In 1950 Jean Wallbridge and Mary Imrie became the first Canadian women, and among the first women in North America, to establish an architectural partnership.
Wallbridge & Imrie (1950-1979)
Jean Wallbridge and Mary Imrie likely met at the University of Alberta while they were both enrolled in the Bachelors of Applied Science in Architecture program under the tutelage of Dr. Cecil Burgess. Born in 1912, Wallbridge was six years Imrie’s senior and had studied in private schools in Victoria, Switzerland and England before returning to her birthplace and graduating from Victoria High School in Edmonton. One of only four women to graduate from the U of A program, Wallbridge was awarded the fourth place medal in the Class A section by the Royal Architectural Institute of Canada upon her graduation in 1939.

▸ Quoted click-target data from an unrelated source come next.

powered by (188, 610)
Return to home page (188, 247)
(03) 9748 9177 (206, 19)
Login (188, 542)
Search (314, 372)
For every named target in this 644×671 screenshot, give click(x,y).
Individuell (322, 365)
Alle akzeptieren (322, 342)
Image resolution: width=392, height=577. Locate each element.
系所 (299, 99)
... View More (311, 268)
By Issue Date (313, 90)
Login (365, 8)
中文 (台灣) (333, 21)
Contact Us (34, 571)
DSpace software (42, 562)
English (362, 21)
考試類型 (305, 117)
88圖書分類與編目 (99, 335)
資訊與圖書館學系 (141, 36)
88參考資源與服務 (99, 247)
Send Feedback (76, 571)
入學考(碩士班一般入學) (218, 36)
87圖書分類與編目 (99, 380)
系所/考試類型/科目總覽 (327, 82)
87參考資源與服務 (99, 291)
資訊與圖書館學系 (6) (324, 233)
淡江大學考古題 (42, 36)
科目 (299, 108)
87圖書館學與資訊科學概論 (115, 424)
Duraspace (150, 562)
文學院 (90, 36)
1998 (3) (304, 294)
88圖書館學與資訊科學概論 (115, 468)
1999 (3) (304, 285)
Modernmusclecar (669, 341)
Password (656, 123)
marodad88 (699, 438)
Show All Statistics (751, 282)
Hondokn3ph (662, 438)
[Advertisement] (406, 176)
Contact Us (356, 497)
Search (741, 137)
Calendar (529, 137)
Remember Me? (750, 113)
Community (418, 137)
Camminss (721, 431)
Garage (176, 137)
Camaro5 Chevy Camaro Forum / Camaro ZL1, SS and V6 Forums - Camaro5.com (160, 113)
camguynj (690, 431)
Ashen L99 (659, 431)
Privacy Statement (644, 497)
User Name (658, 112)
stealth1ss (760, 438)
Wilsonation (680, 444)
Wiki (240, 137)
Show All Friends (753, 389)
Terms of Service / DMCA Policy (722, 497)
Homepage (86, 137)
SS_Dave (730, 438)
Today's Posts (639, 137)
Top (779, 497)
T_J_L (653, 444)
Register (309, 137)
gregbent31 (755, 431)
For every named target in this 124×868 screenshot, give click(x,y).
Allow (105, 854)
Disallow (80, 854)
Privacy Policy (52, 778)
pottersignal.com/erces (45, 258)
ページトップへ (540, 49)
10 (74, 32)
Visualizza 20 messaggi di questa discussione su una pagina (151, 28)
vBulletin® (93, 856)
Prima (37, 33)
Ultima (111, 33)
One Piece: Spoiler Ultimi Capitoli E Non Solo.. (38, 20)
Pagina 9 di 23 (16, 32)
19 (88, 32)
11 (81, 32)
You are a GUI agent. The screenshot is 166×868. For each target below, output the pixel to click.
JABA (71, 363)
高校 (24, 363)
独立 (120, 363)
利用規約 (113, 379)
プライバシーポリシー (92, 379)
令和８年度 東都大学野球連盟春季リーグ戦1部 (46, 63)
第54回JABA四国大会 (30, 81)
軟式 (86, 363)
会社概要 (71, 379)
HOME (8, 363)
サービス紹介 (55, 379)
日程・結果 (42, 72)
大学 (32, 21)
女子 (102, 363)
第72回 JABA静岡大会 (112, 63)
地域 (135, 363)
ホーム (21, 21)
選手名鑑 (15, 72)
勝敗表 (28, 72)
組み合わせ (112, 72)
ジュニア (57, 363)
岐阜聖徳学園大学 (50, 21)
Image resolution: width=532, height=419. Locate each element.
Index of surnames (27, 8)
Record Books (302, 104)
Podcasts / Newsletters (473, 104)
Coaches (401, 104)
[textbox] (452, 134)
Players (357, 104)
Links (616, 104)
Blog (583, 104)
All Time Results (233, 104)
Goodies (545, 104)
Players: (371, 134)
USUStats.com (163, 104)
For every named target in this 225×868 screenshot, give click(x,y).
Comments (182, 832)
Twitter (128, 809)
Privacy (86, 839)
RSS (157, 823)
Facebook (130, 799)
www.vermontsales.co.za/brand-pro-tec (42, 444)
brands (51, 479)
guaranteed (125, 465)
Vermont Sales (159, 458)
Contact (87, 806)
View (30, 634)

Imrie moved to Edmonton with her family from Toronto in 1921. Her father, John Imrie, became a Pulitzer Prize winner in his work as the publisher of the Edmonton Journal. Mary Imrie showed her architectural prowess early, designing her family’s lake cottage when she was just 16. Imrie was only two years into the Architectural program at the U of A when Dr. Cecil Burgess resigned in 1940 and the department discontinued. She completed her degree at the University of Toronto, graduating in 1944. Peter Rule had been their classmate at the U of A and both Wallbridge and Imrie ended up working for Rule, Wynn, and Rule for a time in the early 1940s. Both also joined the Association of Alberta Architects, Wallbridge in 1941 and Imrie in 1944, becoming the third and fifth women to do so.
Initially, the young architects found experience elsewhere, Wallbridge working with the town planners in Saint John, New Brunswick during the war, and Imrie gaining experience in Vancouver and Toronto, but the women were reunited as drafters under Maxwell Dewer in Edmonton’s Office of the City Architect between the years 1946 and 1949. Wallbridge became the technical assistant in Town Planning during this time. In 1947 both architects were granted a three month leave from their City jobs. They were the only two Canadians selected by Columbia University to take part in an impactful architectural tour of Europe to study post-war reconstruction, rehabilitation, and urban planning. Upon their return the Edmonton Bulletin interviewed the women. Imrie said that unlike the reality in post-war Europe “Canada had not yet reached the stage where people realize the importance of planning in country-wide units”, but she felt “confident that that time will come”. The women later spent a year touring South America (1949-1950), and travelled to Afghanistan, Northern India, and the Middle East (1957-1958) documenting their experiences for architectural journals.
Their friendship and partnership was secured when they moved into their purpose built home and office they called “Six Acres” overlooking the North Saskatchewan River across from where Terwilligar Recreation Area is today. Wallbridge & Imrie specialized in apartments, residential plans, seniors’ residences, and housing projects, using what the Edmonton Journal deemed were “light, open concepts that were novel in Edmonton”. Their specialization, however, was not solely their choosing. Many lucrative commercial projects bypassed the women and landed in the laps of their male counterparts. This, even after their impressive work for Maxwell Dewar at the City, who countered the bias at the time and recommended the women’s wages be increased to correspond with the male architects. In 1957 Wallbridge & Imrie was awarded the Canadian Housing Design Council Award.
Upon the death of Jean Wallbridge in 1979, Imrie retired their practise and enjoyed a quiet outdoors life in their home and on the trails of some of the vast land that she acquired over the course of her life. When she died in 1988, Imrie left the bulk of her estate to the Province of Alberta for conservation purposes. This included around 260 acres of largely undeveloped land in an around Edmonton, and $2 million to the U of A mostly earmarked for the care, maintenance, and advancement of the Devonian Botanical Garden. “Six Acres” has been renamed Imrie House and became home to the Land Stewardship Centre in 1996.